> [How to complete this task]:
Count the lines in the records below that contain the word "computer", and give only that number.

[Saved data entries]
• • •
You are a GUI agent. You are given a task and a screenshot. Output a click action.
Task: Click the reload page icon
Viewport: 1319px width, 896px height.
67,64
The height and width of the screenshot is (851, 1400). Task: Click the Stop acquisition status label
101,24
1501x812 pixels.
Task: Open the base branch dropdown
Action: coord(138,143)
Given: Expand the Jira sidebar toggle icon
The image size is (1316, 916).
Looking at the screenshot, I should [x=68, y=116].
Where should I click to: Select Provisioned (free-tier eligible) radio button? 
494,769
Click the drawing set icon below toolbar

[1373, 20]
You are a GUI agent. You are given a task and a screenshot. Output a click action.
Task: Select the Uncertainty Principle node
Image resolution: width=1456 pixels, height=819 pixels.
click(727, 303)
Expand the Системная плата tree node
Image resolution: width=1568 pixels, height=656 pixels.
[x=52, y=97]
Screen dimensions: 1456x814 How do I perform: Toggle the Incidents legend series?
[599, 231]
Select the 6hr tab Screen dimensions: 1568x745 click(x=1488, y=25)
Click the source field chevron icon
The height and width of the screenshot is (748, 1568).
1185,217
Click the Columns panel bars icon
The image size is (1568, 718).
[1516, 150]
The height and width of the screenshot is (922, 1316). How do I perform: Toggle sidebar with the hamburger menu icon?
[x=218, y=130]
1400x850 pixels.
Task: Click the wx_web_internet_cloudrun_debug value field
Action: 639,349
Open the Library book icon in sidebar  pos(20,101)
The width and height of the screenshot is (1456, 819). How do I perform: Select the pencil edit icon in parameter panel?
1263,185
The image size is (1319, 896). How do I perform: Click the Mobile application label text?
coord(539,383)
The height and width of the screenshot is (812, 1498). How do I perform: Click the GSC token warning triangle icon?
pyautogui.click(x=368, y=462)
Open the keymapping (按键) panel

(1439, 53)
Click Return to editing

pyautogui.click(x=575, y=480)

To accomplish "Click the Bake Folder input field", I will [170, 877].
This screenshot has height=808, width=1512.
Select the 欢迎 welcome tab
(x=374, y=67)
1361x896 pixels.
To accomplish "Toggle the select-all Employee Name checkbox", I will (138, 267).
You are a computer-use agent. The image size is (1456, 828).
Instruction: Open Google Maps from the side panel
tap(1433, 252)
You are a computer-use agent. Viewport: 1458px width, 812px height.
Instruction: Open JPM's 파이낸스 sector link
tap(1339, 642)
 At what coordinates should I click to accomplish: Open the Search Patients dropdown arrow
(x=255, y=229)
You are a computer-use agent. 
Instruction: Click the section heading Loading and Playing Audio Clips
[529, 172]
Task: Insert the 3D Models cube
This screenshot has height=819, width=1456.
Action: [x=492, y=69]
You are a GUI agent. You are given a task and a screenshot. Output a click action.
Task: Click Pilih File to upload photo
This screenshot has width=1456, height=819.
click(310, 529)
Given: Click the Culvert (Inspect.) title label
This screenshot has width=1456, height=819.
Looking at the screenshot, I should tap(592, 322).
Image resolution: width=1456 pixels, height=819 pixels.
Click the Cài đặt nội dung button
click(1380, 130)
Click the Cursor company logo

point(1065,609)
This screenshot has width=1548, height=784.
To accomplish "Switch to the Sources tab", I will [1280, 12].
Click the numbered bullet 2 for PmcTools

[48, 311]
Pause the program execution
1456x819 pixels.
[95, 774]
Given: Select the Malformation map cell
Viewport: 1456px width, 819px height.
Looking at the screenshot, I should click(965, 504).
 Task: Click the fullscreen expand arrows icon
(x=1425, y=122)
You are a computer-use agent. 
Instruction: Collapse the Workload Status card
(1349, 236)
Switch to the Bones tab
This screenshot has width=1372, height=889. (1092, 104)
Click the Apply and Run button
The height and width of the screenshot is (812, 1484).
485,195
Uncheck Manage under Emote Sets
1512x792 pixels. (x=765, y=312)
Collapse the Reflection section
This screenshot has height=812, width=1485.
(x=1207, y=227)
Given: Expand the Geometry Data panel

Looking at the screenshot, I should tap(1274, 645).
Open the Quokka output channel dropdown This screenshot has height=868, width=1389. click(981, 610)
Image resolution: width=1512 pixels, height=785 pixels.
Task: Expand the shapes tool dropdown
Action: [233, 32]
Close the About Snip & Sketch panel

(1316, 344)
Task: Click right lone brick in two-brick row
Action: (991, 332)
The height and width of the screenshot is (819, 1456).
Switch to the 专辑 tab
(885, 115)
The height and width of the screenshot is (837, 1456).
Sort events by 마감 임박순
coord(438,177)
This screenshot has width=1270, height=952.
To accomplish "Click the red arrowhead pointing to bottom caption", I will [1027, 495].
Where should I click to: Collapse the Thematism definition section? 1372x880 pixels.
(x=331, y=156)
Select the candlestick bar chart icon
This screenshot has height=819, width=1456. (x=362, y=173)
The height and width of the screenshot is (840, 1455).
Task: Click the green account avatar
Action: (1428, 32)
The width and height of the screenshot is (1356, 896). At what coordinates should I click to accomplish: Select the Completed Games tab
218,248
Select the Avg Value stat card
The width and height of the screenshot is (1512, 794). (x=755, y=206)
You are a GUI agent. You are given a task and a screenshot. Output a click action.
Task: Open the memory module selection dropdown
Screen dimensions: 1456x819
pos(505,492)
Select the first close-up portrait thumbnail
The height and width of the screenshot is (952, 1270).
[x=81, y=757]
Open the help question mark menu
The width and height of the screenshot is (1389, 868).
• • •
> [Output of the exercise]:
4